Polite testified at trial that the history of VIN 980 was a salvaged vehicle
sold by Alpine Motors in the Bronx (T:52-56). Hughee learned from Polite that
there was an ongoing investigation of Alpine Motor Cars and several other used
car dealers in the Hunts Point section of the Bronx for crimes involving stolen
cars (Ex. A, ¶ 5). The car dealers were suspected of purchasing salvaged
vehicles to replace the VINS on stolen vehicles of the same make and model. The
stolen vehicle was then inspected by DMV and registered under the salvaged VIN.
The Typhoon in issue had been under investigation by DMV because Alpine Motors
had obtained an appointment from DMV to inspect the purported salvaged vehicle
with VIN 980 within one week after the reported theft of the Typhoon with VIN
705 in Mamaroneck on September 9, 1997. This aroused suspicions that a DMV
employee was working with Alpine Motors inasmuch as it usually takes
approximately six weeks to obtain an appointment (Ex. A, ¶ 5).
On May 15, 1998, Hughee decided to seize the Typhoon.
Hughee testified that he relied upon the following factors as a basis of
probable cause for the seizure: 1) Hollingsworth spotted the Typhoon on two
occasions after his Typhoon with VIN 705 had been stolen and he believed that it
was his stolen Typhoon because of certain identifying marks; 2) Brinkman's
reported history of the stolen vehicle and related documents; 3) Polite's
account of an ongoing Federal investigation of registered owner, Anton Shkreli,
trafficking stolen vehicles and 4) the short time period between the application
for and the salvage inspection, which indicated that someone within DMV was
probably involved in the criminal activity (T:265-67,
Hughee contacted the New Rochelle police as a courtesy and
to enlist their assistance in the seizure (T:243). In the afternoon of May 16,
1998, several New Rochelle police officers and State troopers arrived at 222
Lyncroft Road, New Rochelle, where claimant resided in a large house with his
wife, parents, brother, aunt, uncle, and two cousins. The property was enclosed
by a seven or eight foot fence and the extended family maintained approximately
ten cars. Milica and Kola Vuksanaj, claimant's aunt and uncle, and Paul
Vuksanaj, claimant's brother, were at the residence. The officers did not have
a warrant and they blocked the driveway with a police car as they placed the
Typhoon on a flatbed tow truck. The Typhoon was transported to a garage where
vehicles associated with criminal activity and altered VINs are usually kept as
evidence by the State police (T:53).

> [Excerpted records]
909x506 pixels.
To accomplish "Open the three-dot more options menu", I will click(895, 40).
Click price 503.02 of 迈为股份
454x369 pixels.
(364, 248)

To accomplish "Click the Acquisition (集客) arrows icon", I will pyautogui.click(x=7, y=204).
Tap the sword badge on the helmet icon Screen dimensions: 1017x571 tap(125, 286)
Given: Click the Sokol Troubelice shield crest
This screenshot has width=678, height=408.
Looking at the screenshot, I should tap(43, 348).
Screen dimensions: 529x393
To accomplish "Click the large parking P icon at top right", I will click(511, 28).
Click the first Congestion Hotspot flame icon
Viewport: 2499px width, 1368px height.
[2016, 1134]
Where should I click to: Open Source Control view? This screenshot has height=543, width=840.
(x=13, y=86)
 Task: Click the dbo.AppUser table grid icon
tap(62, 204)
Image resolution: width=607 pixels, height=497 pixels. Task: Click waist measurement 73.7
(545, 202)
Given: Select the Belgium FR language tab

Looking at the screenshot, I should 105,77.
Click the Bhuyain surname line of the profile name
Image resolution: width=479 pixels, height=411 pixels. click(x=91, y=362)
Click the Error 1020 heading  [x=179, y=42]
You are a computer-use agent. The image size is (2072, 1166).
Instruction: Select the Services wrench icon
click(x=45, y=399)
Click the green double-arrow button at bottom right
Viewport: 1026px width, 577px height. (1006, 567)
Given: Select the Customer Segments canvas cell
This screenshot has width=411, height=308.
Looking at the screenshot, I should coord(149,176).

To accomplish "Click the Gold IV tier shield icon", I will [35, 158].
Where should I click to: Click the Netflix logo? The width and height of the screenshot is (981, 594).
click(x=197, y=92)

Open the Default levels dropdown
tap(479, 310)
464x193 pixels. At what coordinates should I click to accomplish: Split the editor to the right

> [Exercise prompt] Copy the passage above about the seized Typhoon word for word, from "Polite testified at" to "the salvaged VIN.".

> [Result below]
Polite testified at trial that the history of VIN 980 was a salvaged vehicle
sold by Alpine Motors in the Bronx (T:52-56). Hughee learned from Polite that
there was an ongoing investigation of Alpine Motor Cars and several other used
car dealers in the Hunts Point section of the Bronx for crimes involving stolen
cars (Ex. A, ¶ 5). The car dealers were suspected of purchasing salvaged
vehicles to replace the VINS on stolen vehicles of the same make and model. The
stolen vehicle was then inspected by DMV and registered under the salvaged VIN.